Compressing Data
Storing large amounts of data can take up a large amount of disk space. Data compression encodes information in a way that reduces its overall size. There are two general types of compression. Lossless compression preserves the full fidelity of the original data set. Lossy compression can provide better performance and a higher compression ratio, but it may not preserve all of the original information. It is often used in image, video, and audio compression where an exact data match is not required.
The Windows 8 Runtime exposes the Compressor and Decompressor classes for compression. The Compression project provides an active example of compressing and decompressing a data stream. The project contains a text file that is almost 100 kilobytes in size and loads that text and displays it with a dialog showing the total bytes. You can then click a button to compress the text and click another button to decompress it back.
The compression task performs several steps. A local file is opened for output to store the result of the compressed text. There are various ways to encode text, so it first uses the Encoding class to convert the text to a UTF8 encoded byte array:
var storage = await ApplicationData.Current.LocalFolder .CreateFileAsync("compressed.zip", CreationCollisionOption.ReplaceExisting); var bytes = Encoding.UTF8.GetBytes(_text);
You learned earlier in this chapter how to locate the folder for a specific user and application. You can examine the folder for the sample application to view the compressed file after you click the button to compress the text. The file is saved with a zip extension to illustrate that it was compressed, but it doesn’t contain a true archive, so you will be unable to decompress the file from Windows Explorer.
The next lines of code open the file for writing, create an instance of the Compressor, and write the bytes. The code then completes the compression operation and flushes all associated streams:
using (var stream = await storage.OpenStreamForWriteAsync()) { var compressor = new Compressor(stream.AsOutputStream()); await compressor.WriteAsync(bytes.AsBuffer()); await compressor.FinishAsync(); }
When the compression operation is complete, the bytes are read back from disk to show the compressed size. You’ll find the default algorithm cuts the text file down to almost half of its original size. The decompression operation uses the Decompressor class to perform the reverse operation and retrieve the decompressed bytes in a buffer (it then saves these to disk so you can examine the result).

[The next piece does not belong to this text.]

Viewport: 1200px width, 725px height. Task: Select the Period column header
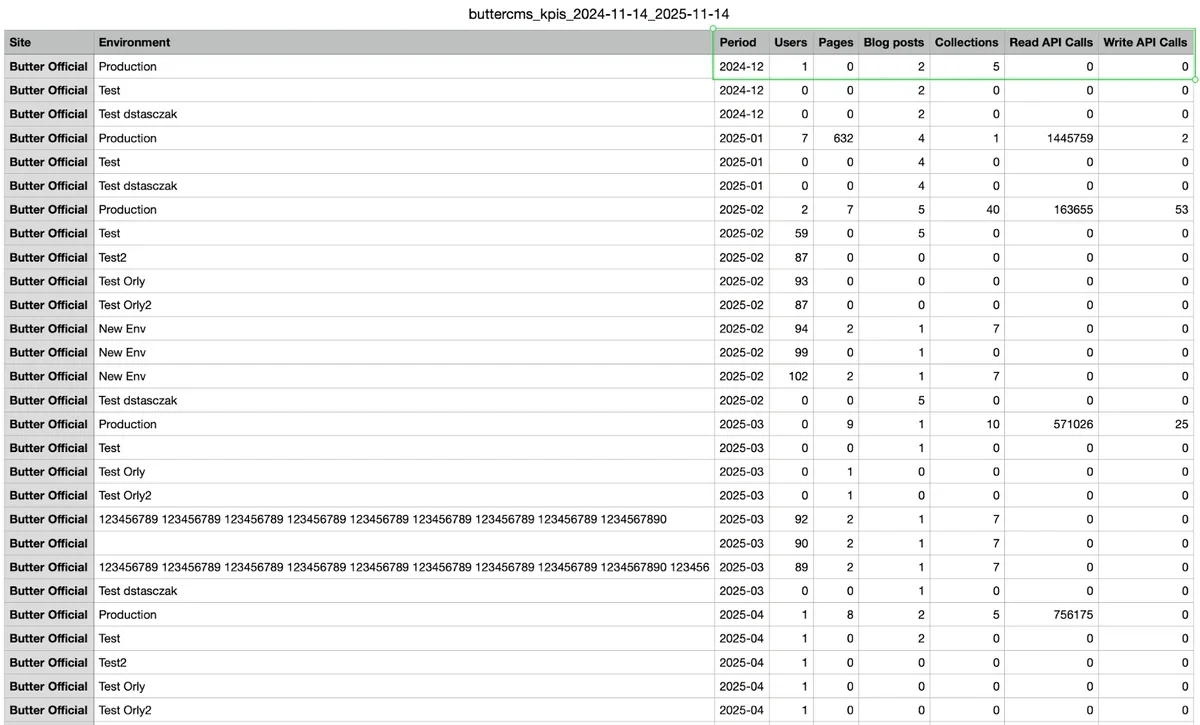(738, 42)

var decompressor = new Decompressor(stream.AsInputStream()); var bytes = new Byte[100000]; var buffer = bytes.AsBuffer(); var buf = await decompressor.ReadAsync(buffer, 999999, InputStreamOptions.None);
When you create the classes for compression, you can pass a parameter to determine the compression algorithm that is used. Table 6.4 lists the possible values.

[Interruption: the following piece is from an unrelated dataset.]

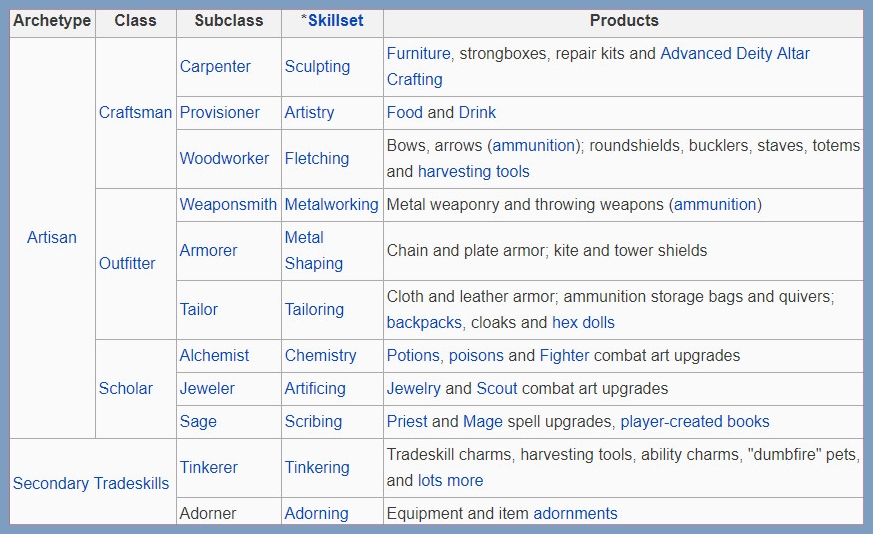Click the Fighter combat art link
Viewport: 873px width, 534px height.
click(564, 355)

Table 6.4. Compression Algorithms
CompressAlgorithm Member |
Description |
InvalidAlgorithm |
Invalid algorithm. Used to generate exceptions for testing. |
NullAlgorithm |
No compression is applied, and the buffer is simply passed through. Used primarily for testing. |
Mszip |
Uses the MSZIP algorithm. |
Xpress |
Uses the XPRESS algorithm. |
XpressHuff |
Uses the XPRESS algorithm with Huffman encoding. |
Lzms |
Uses the LZMS algorithm. |
The Windows Runtime makes compression simple and straightforward. Use compression when you have large amounts of data to store and are concerned about the amount of disk space your application requires. Remember that compression will slow down the save operation, so be sure to experiment to find the algorithm that provides the best compression ratio and performance for the type of data you are storing. Remember that you must pass the same algorithm to the decompression routine that you used to compress the data.